Cheteshwar Pujara finds the constant fuss over his strike rate a tad unfair and wants to clarify once and for all that he has got the full backing of the team management which understands the 'importance' of his style of play.
Cheteshwar Pujara finds the constant fuss over his strike rate a tad unfair and wants to clarify once and for all that he has got the full backing of the team management which understands the "importance" of his style of play.
In the age of slam-bang cricket, Pujara brings delight to the purists of the game by batting on and on without worrying too much about the strike-rate. But to appreciate someone who epitomises patience in Test cricket is maybe asking for too much from the "millennials".
Last week, the soft-spoken 32-year-old from Rajkot found himself at the receiving end again on social media as he laboured his way to 66 off 237 balls in the Ranji Trophy final against Bengal.
To his credit, he overcame fever and throat infection to share a game-changing stand with Arpit Vasavada, helping Saurashtra to their maiden title on the basis of first-innings lead.
Whether it is playing for Saurashtra or India, Pujara is used to constant chatter around his strike-rate.
"I don't think there is too much talk (on the inside). In media, it is described differently but the team management has been backing me on this completely. There is no pressure from the captain, coach or anyone else," Pujara told PTI.
"I just want to clarify that when it comes to strike rate people start pointing towards team management's take on it but there is no pressure on me at all. The team management understands my style of play and its importance."
For someone who averages 48.66 in 77 Tests, perception counts for little.
"The question that was asked on social media (during Ranji final) was 'why am I taking so long to score X number of runs'? Whether I pay attention to that, no, I don't. My job is to make sure that the team wins at all times.
"People have this tendency to pinpoint one person but it is just not about me. If you look at any Test series where I have scored runs and taken a little bit of time, the opposition batsmen, most of them, have consumed the same number of balls.
"I know I can't be a David Warner or Virender Sehwag but if a normal batsman takes time there is nothing wrong in that."
The entire batting unit had a tough time in New Zealand with the 0-2 loss in Tests marking the end of the international season. Pujara collected five half centuries this season, including one in New Zealand, but could not add to his 18 hundreds.
"People expect big knocks from me. I always challenge myself to score a 100 but to average close to 50 in Tests means you are scoring a half-century almost every second innings.
"My standards are always high and I am not satisfied with the season that I had but I would not call it a bad one at all."
It may be boring and exhausting for the majority of the fans, but batting time and wearing out the opposition excites Pujara the most.

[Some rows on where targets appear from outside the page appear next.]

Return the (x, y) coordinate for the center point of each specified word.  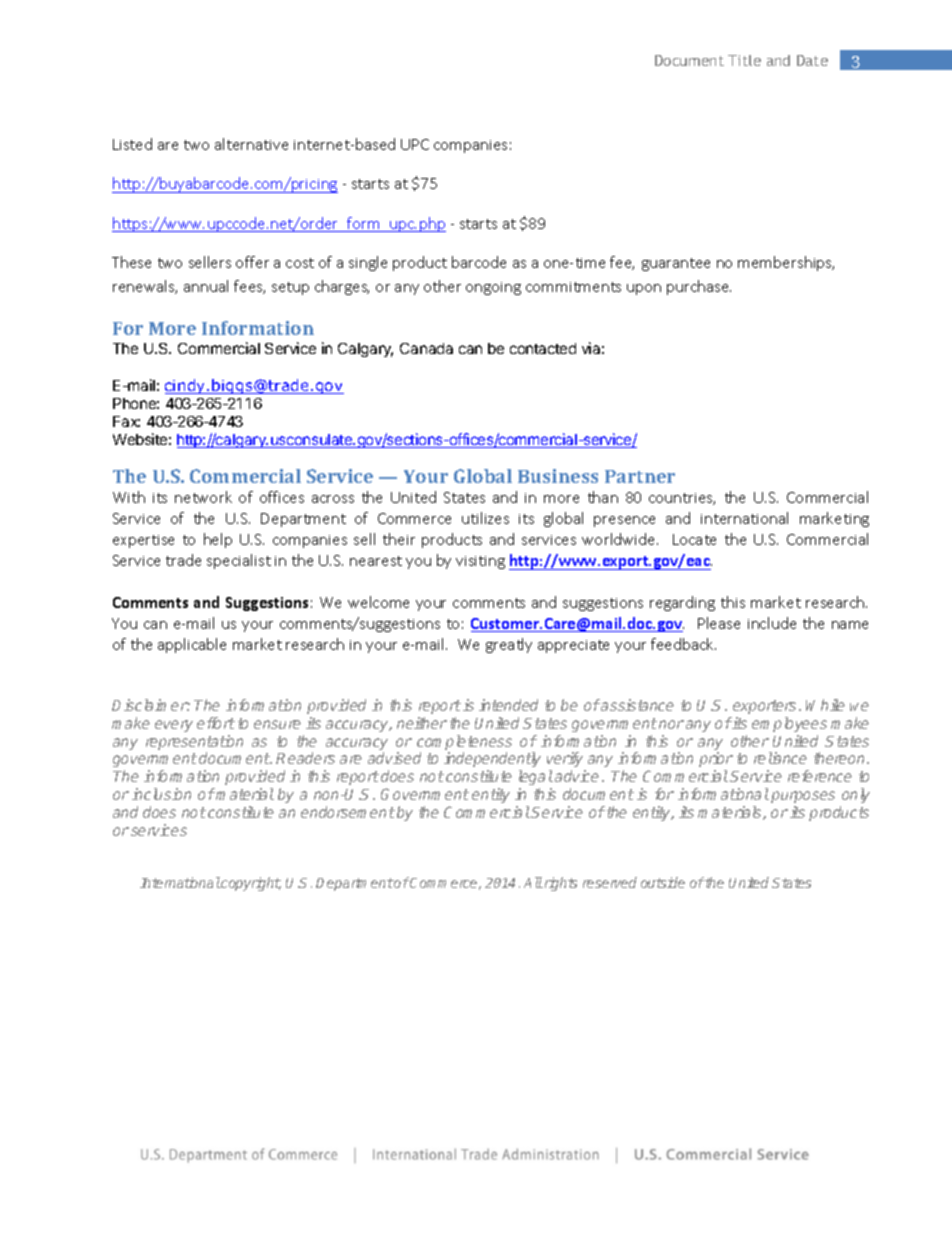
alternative (251, 144)
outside (663, 882)
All (533, 882)
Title (744, 60)
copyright (250, 884)
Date (812, 60)
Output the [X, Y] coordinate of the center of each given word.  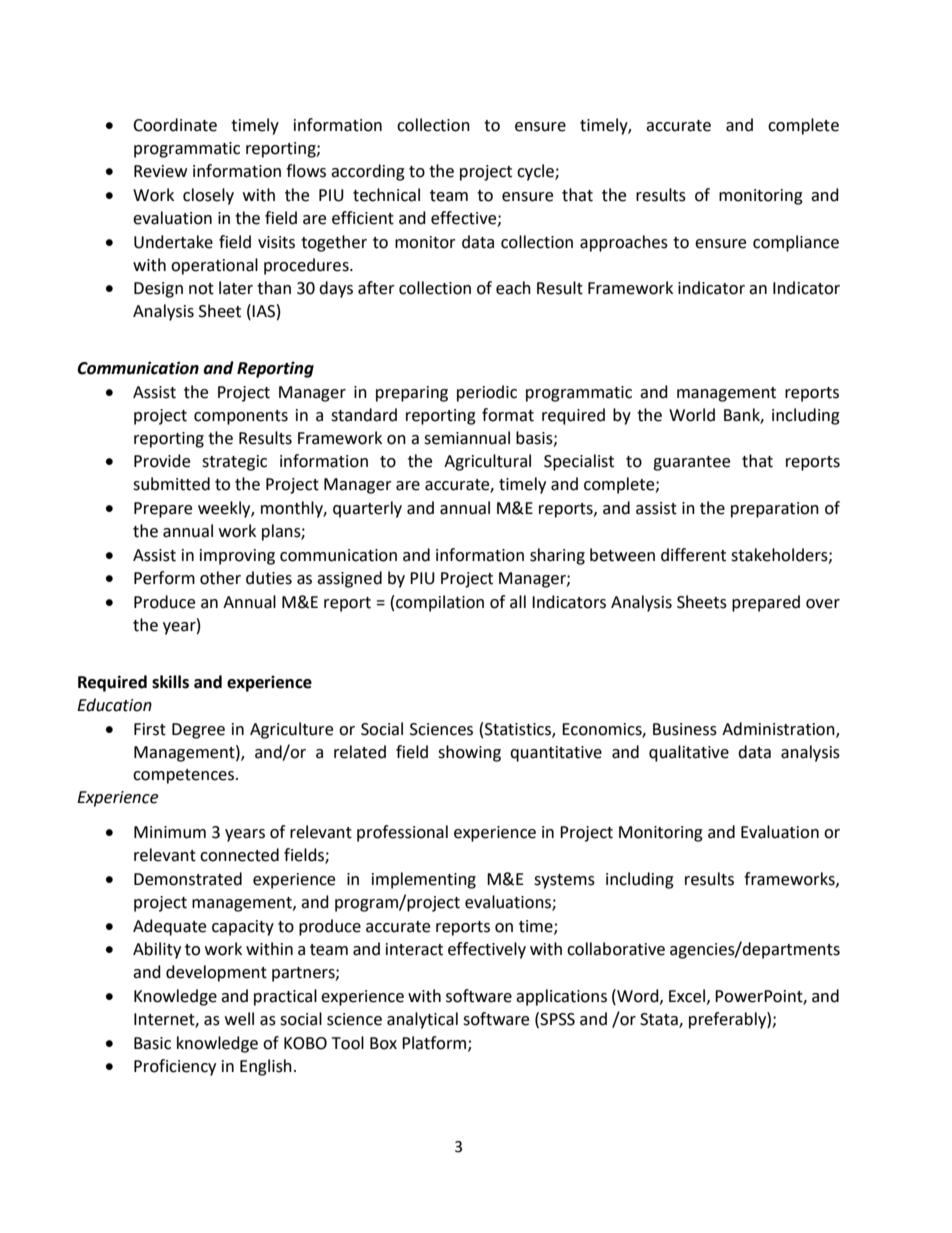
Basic [152, 1043]
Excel [687, 996]
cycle [536, 172]
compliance [796, 243]
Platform [435, 1043]
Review [160, 171]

Asked why they don't make it like him anymore, Pujara gave a practical response.
"I don't think it is on the decline (the art of batting time). There is value for it. Maybe the youngsters are not inclined towards this format. It is a fact that there are more games in white-ball cricket. A youngster would want to play shorter formats because it is financially better.
"There is nothing wrong with that but they should understand that real cricket is Test cricket and you will be judged only on the performances in the five-day game."
With uncertainty over the upcoming county season in the UK due to the COVID-19 outbreak, Pujara has no game time lined up in the near future. The biggest international assignment for him this season is the tour of Australia and he can't be more fired up for that.
Rather than focusing on the loss in New Zealand, Pujara looked at the Australian challenge, especially after India's historic triumph Down Under last year.
"It is one of the most important series for us."
On playing a full-strength Australia this time, he said: "They (Smith and Warner) are important players but if we played the way we played in the last series, we should be able to beat them.
"Fast bowlers have to be fresh and ready for that series and I am sure their workload will be managed. The best part about the tour is that we recently played in Australia (2018-19). I feel that is the biggest advantage for us."
Pujara acknowledges that no team, including India, is doing consistently well overseas and picked the reducing pool of quality Test cricketers as the reason for this trend.
"The importance of limited overs cricket has increased significantly. You are not getting too many quality Test players. Earlier, there was a lot of importance given to a Test series. Players used to take ample rest before that. Now we see so many injuries during the season.
"If you look India, Australia, England, the pool of players will be no more than 20-25 whereas if you talk about 10 years ago, India used to have 30-50 players who were ready for Test cricket. I am not saying there are no players available. But if they are ready for Test cricket or not, that is the question."
Over the past 24 months, India have lost Test series in England, South Africa and New Zealand. Pujara said the batsmen's shot selection could have been better in New Zealand where they were completely outplayed.